Como internista estoy relativamente acostumbrado a lidiar con la muerte. Cuando hay un fallecimiento en planta (exitus), debemos certificar la muerte. Se llega, se habla con la familia, se la deja llorar, se hace un electro que es plano, se ausculta, se ven las pupilas... es un poco trámite, pero alguien tiene que hacerlo y quiero pensar que para la mayoría de las familias es un alivio.
Podría deciros que no es un proceso doloroso, o que sí, que soy muy sensible o que estamos recubiertos de una coraza porque si no viviríamos inmersos en prozac. Es un poco de todo.

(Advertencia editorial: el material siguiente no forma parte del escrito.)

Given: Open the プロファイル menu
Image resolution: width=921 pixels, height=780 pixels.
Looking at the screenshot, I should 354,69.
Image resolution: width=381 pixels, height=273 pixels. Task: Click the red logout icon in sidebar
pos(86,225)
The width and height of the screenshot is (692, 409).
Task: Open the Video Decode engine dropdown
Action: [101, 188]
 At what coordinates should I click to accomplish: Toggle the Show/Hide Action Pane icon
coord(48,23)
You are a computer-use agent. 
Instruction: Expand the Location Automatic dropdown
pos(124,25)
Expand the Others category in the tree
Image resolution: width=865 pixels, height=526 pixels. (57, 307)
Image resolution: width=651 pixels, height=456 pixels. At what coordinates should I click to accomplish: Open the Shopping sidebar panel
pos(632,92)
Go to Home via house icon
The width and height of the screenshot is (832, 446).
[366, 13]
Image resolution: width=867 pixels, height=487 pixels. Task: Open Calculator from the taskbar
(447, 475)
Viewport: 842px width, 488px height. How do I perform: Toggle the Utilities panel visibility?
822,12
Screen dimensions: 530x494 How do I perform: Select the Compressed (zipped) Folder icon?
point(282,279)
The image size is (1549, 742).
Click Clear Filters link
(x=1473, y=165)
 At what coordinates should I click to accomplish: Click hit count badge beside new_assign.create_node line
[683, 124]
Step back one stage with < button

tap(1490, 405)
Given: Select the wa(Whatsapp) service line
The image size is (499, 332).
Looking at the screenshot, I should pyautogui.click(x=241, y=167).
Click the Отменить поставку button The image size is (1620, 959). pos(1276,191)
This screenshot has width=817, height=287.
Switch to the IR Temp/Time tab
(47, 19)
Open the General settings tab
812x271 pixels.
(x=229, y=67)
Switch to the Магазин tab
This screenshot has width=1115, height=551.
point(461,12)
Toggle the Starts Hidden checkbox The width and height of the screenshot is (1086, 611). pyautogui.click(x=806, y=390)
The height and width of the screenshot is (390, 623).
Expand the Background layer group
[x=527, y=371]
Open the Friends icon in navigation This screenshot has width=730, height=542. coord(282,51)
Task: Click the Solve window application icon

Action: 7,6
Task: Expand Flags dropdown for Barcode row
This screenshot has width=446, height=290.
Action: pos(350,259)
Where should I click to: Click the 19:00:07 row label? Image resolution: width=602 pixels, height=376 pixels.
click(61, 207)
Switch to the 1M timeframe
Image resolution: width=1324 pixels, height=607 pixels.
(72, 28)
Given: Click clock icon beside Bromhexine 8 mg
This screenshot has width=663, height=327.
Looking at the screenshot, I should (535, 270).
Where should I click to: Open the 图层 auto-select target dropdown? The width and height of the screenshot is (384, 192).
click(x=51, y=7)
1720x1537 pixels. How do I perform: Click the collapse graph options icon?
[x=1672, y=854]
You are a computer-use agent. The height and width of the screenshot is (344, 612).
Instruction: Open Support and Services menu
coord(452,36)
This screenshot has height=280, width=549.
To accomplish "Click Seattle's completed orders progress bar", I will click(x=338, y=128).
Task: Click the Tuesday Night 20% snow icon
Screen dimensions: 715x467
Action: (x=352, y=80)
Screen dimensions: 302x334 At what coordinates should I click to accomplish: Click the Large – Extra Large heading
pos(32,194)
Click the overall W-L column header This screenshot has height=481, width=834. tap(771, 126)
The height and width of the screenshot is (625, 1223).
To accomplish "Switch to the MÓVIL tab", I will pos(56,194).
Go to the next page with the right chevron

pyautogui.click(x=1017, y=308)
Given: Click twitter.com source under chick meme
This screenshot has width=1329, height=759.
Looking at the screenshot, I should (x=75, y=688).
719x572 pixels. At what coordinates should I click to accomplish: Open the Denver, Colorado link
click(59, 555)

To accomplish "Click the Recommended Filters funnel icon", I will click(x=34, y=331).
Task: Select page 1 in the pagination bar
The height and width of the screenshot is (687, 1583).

Lo que me llama la atención son los DNIs. Al rellenar el certificado de defunción (algo que antes se cobraba, y no me extraña, porque no es agradable, nada agradable certificar una defunción) tenemos que escribir el DNI del fallecido. Y ves su fotografía con cara de vivo, con colores de vivo, sonriendo, o seria, o peinado, o vestido bien o mal. Pero vivo. Capturado en un instante cuando respiraba, soñaba, se enfadaba o se cagaba en los muertos de alguien.
Y esa diferencia con respecto al cuerpo inerte que acabas de ver, pálido, inexpresivo, cerúleo, con ojos fríos muertos, es brutal y me estremece cada vez que miro cada DNI de reojo, sobrecogido, mientras simulo indiferencia.